Mules On Parade

(Ed. note: bumped from the FanPosts)

I'm running the Music City Half-marathon on April 28th. I have no real idea why, but I suspect it's because after more than a year and a half of doing nothing but lifting weights and lifting heavy, I realized I was missing something essential from my life: doing something I'm really terrible at, and doing it in public. (No comments about sports blogging. I have been paid for that, bad or not. No one's ever paying me to run.)

Running is that thing. My first distinct memory of organized education is a field day in kindergarten. I was running in some kind of sprint, and off the line I closed my eyes and ran with the kind of abandon only a five year old can muster. I imagined being Rene Fromage, the goat from Animalympics. If you watched this on prehistoric cable, the mere memory of Rene will ignite some heavy emotional tinder in your brain, so don't watch the clip below. It will make you weep.

I was not Rene. I opened my eyes halfway through the race, and saw everyone pulling away from me. Most people realize their dearth of athletic talent later in life. Most high-schoolers secretly believe they could walk on to any team with a month or two of spotty but intense gym time. (Montage!) More adults than you think still believe this.

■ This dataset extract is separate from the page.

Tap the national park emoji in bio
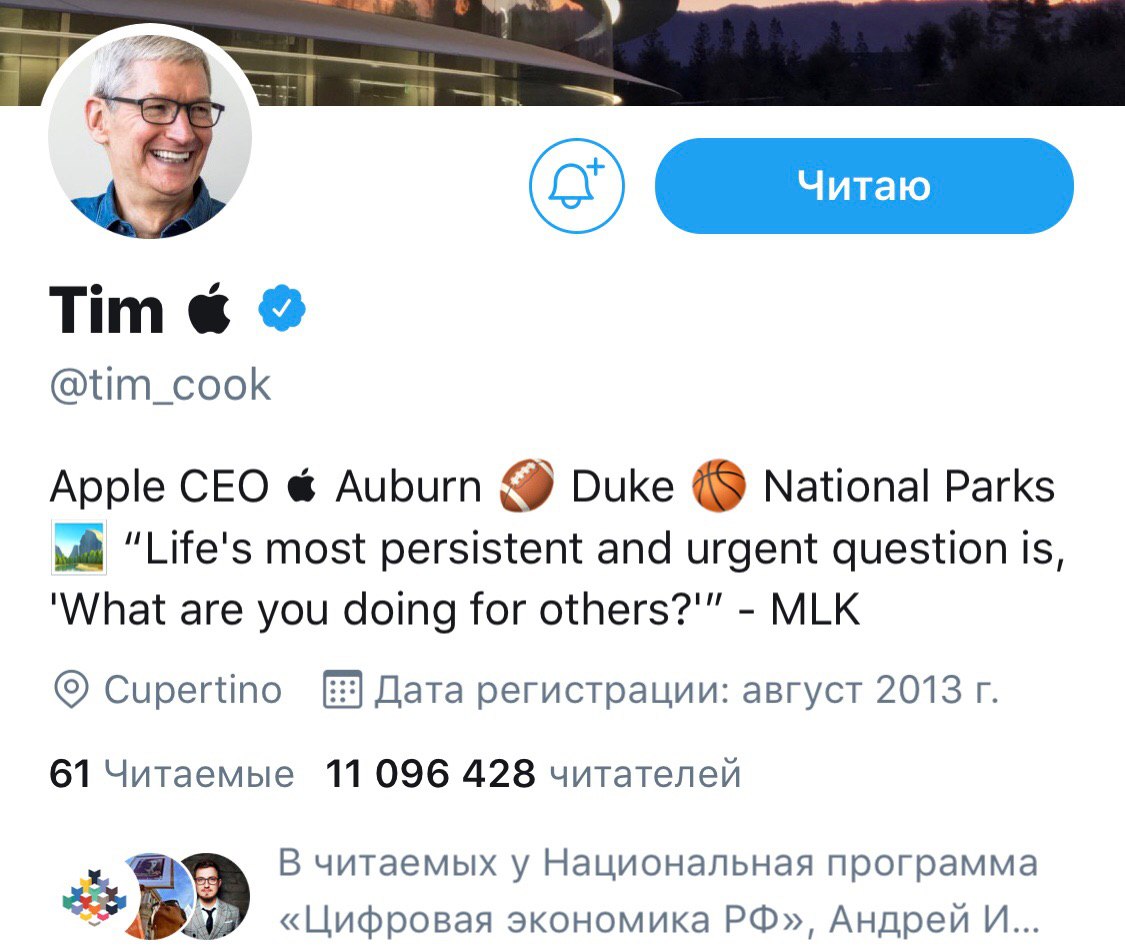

I knew at five years old. Slow as shit was the preset. It would be for life. I read a long and painful description of a women's workout once called "The six month assbuilder." The title alone demanded a read, but the text did not disappoint thanks to a bracing honesty. The intro, paraphrased.

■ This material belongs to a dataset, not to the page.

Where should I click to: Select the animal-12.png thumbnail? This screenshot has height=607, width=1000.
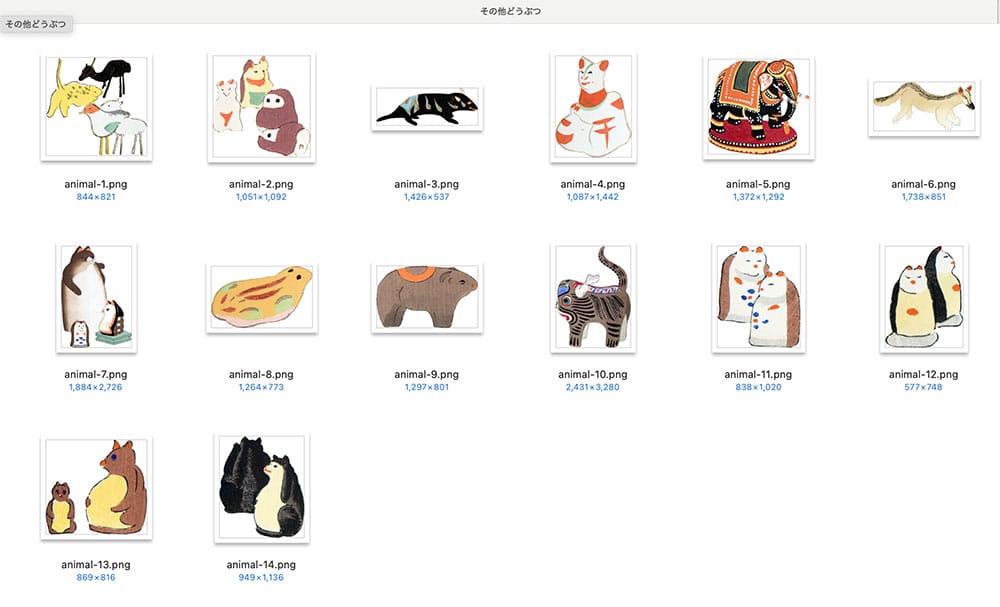tap(923, 297)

First, be honest: do I really want to do this? This process is VERY PAINFUL. The results will vary greatly, and may be marginal if your genes have given you less than they gave others.

Then the book went on to describe a hellstorm of squats and lunges that would cripple anyone daft enough to try them. I did the first day once just to see how bad it was. I couldn't sit without wincing for a week.

Fortunately, I already have an ass made for squatting and a deep level of comfort with my complete lack of speed. The clock never lies. My 40 is a 6.09. Even with horrendous track work, it will never be anything but molasses in cleats. The fastest mile I've ever run--30 pounds lighter, unemployed, and probably in the grips of what you might call an eating disorder--was a 7:48. I threw up hammers afterwards.

Given a slowness an NFL combine trainer once called "amazing," why run at all?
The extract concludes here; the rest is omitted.